Boris Johnson ‘bamboozled’ by Covid-19 data, inquiry hears

United Kingdom's former Prime Minister Boris Johnson sometimes struggled to retain scientific information. PHOTO: REUTERS

LONDON - Mr Boris Johnson was “bamboozled” by data during the pandemic, a public inquiry into his government’s response to the global health crisis heard on Nov 20.

Former chief scientific adviser Patrick Vallance said Mr Johnson, who was prime minister at the time, sometimes struggled to retain scientific information.

In a May 4, 2020 note on a meeting with Mr Johnson, he wrote: “My God, this is complicated. Models will not provide the answer. PM is clearly bamboozled.” Another said: “PM asking whether we’ve overdone it on the lethality of this disease. He swings between optimism pessimism, and then this.”

Dr Vallance wrote that watching Mr Johnson get his head round stats was hard work. “He finds relative and absolute risk almost impossible to understand,” he said.

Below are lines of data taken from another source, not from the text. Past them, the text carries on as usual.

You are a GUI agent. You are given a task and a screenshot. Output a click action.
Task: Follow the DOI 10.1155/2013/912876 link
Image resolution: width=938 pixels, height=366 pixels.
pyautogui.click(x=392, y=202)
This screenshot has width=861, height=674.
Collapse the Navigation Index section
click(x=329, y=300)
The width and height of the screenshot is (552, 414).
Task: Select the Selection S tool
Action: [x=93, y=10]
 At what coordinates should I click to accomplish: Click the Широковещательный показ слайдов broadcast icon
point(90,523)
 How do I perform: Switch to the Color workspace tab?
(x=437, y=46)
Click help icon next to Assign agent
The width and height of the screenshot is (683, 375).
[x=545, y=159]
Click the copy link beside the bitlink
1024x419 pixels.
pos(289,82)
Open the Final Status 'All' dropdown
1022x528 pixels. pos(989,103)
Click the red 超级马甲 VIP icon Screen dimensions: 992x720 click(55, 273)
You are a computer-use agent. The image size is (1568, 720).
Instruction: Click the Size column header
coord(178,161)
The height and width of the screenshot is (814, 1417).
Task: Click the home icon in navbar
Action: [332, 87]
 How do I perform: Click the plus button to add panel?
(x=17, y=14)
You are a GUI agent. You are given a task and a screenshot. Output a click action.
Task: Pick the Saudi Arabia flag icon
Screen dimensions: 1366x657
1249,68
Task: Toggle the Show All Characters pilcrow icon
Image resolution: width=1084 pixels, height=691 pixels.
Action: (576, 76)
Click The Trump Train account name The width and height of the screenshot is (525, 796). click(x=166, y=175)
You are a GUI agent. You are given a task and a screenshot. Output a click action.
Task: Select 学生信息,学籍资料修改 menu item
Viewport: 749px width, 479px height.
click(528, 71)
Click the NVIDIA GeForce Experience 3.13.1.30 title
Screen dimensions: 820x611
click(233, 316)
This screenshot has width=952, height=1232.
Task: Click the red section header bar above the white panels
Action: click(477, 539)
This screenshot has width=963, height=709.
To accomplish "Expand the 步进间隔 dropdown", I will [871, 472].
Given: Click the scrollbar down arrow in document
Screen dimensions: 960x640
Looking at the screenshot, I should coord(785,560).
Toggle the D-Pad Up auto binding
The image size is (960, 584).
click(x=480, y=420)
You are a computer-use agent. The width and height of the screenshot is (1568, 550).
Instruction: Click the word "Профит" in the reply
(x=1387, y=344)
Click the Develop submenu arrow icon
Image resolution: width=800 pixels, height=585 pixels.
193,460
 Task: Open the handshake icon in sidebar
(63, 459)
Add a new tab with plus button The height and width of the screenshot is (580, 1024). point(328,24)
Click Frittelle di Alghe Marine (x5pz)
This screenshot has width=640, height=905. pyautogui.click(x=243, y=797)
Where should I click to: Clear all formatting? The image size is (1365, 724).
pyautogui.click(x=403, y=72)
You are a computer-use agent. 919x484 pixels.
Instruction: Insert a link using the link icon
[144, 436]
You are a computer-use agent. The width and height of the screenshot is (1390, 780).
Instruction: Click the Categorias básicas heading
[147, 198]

Another note described Mr Johnson as “distressed” at seeing attendees in face masks and socially distanced at a Battle of Britain memorial service in September that year.

He said Mr Johnson, who has been criticised at the inquiry by former senior advisers, described the scene as “mad and spooky, we have got to end it”.

“Starts challenging numbers and questioning whether they really translate into deaths. Says it is not exponential etc etc,” he added, referring to the former premier then.

Describing Mr Johnson’s attitude toward the spread of the virus, Dr Vallance wrote: “Looked broken – head in hands a lot. ‘Is it because of the great libertarian nation we are that it spreads so much’.”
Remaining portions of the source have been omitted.